Friday, June 15, 2012

21 Days of Prayer/Journaling - Day 12 - "Habits"

Today's question is, "Have you ever felt like making a habit of prayer is difficult?"

What do I know about habits? There are good habits and bad habits. Good habits are hard to acquire while bad habits seem to form easily. For example, it is easy to eat the wrong kinds of foods and sit on the couch to watch all of my favorite TV shows. However, it is difficult to eat healthy and exercise.

I have given up many bad habits in my life. Some of the more serious habits I have had to break were smoking cigarettes and giving up caffeine. I haven't smoked a cigarette in well over 10 years. However, when I did smoke, I was smoking up to a pack a day. I remember deciding that I was going to quit, but then I had to figure out what to do with my breaks at work. I started calling my sister every day at the same time of day. Eventually she asked me why I was calling her every day. I told her that I was trying to quit smoking and she said I could call her as much as I needed. It was great to have that support!

Caffeine was a lot harder to give up than smoking was. I have stayed away from caffeinated beverages since October of last year. When I was sixteen I found a lump in my left breast about the size of a quarter. It was discovered to be a fibrocyst. Since then I have been plagued with Fibrocystic Breast Condition. For some reason, caffeine makes the condition worse. However, I continued to drink my coffee, tea, pop, and energy drinks. One day a very good friend of mine called me because she was very stressed out. She has the same condition as I do, but found a lump that concerned her doctors. She waited to get it looked at because lumps were a normal part of her life. It ended up being a benign growth, but it really got me thinking about how caffeine affects my own health. I gave up caffeine cold turkey. Although it has been 8 months, I still crave a hot cup of coffee in the mornings.

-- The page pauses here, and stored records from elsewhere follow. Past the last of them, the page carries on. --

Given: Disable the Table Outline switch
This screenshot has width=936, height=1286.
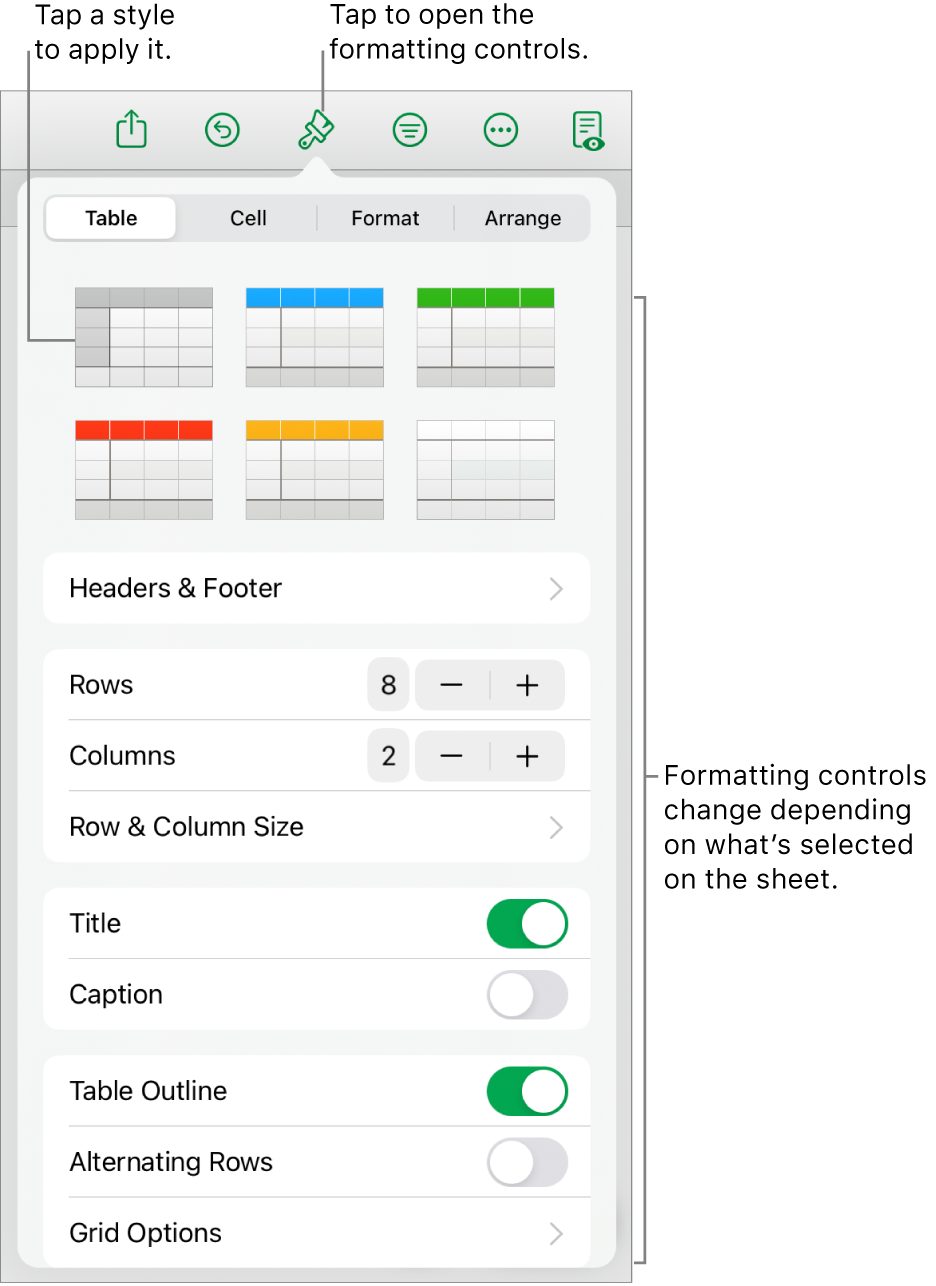Looking at the screenshot, I should point(527,1091).
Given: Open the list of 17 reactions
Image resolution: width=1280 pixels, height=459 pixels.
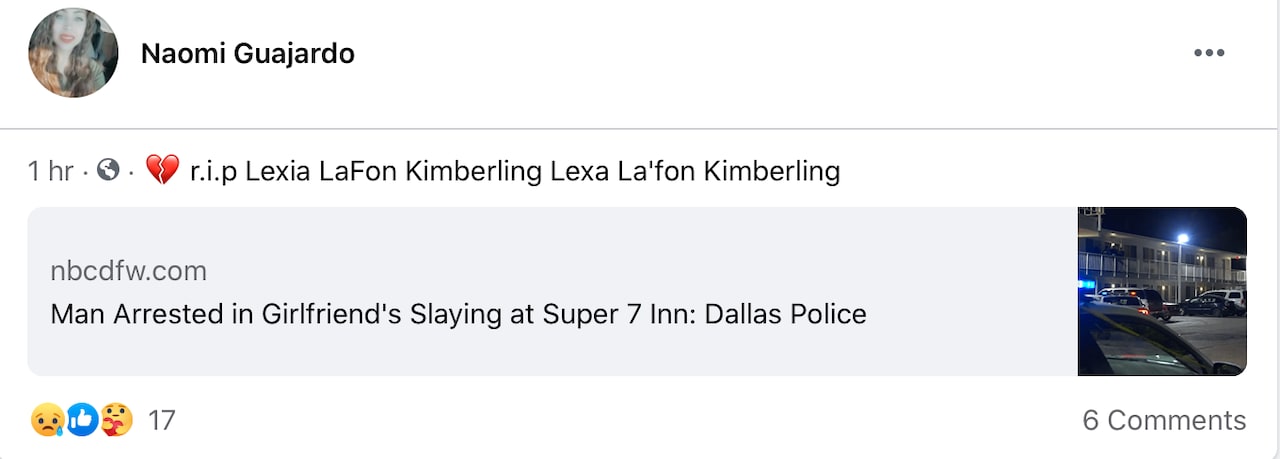Looking at the screenshot, I should pyautogui.click(x=161, y=420).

There are some good habits that I have learned to develop over the years, as well. Although I'm not an exercise freak, I have made running a habit. I enjoy it and I crave it when I haven't run in several days. I have a habit of putting on my seat belt every time I get into a car. I put my seat belt on even if I am moving my car from one end of a parking lot to another. Looking back, both of those habits were formed out of learning a hard lesson. Running is part of the lesson that I have to exercise to be healthy. Putting on my seat belt was learned after being in a car accident while not wearing a seat belt.

So, why is it so hard to learn good habits? Is it our rebellious nature that makes us continue to do self-destructive things?  And how can I make talking to God a habit? I have often thought about what I would do after these 21 days. Will I continue to talk to God and allow Him to speak to me? Or will I just close my journal and only talk to God out of necessity. I hope I don't. I don't want talking to God to turn out like the habits of wearing a seat belt or running. I don't want to learn to lean on God just because I get into a crisis. I want to have a daily conversation with God so, that when a crisis comes, talking to Him will be second nature.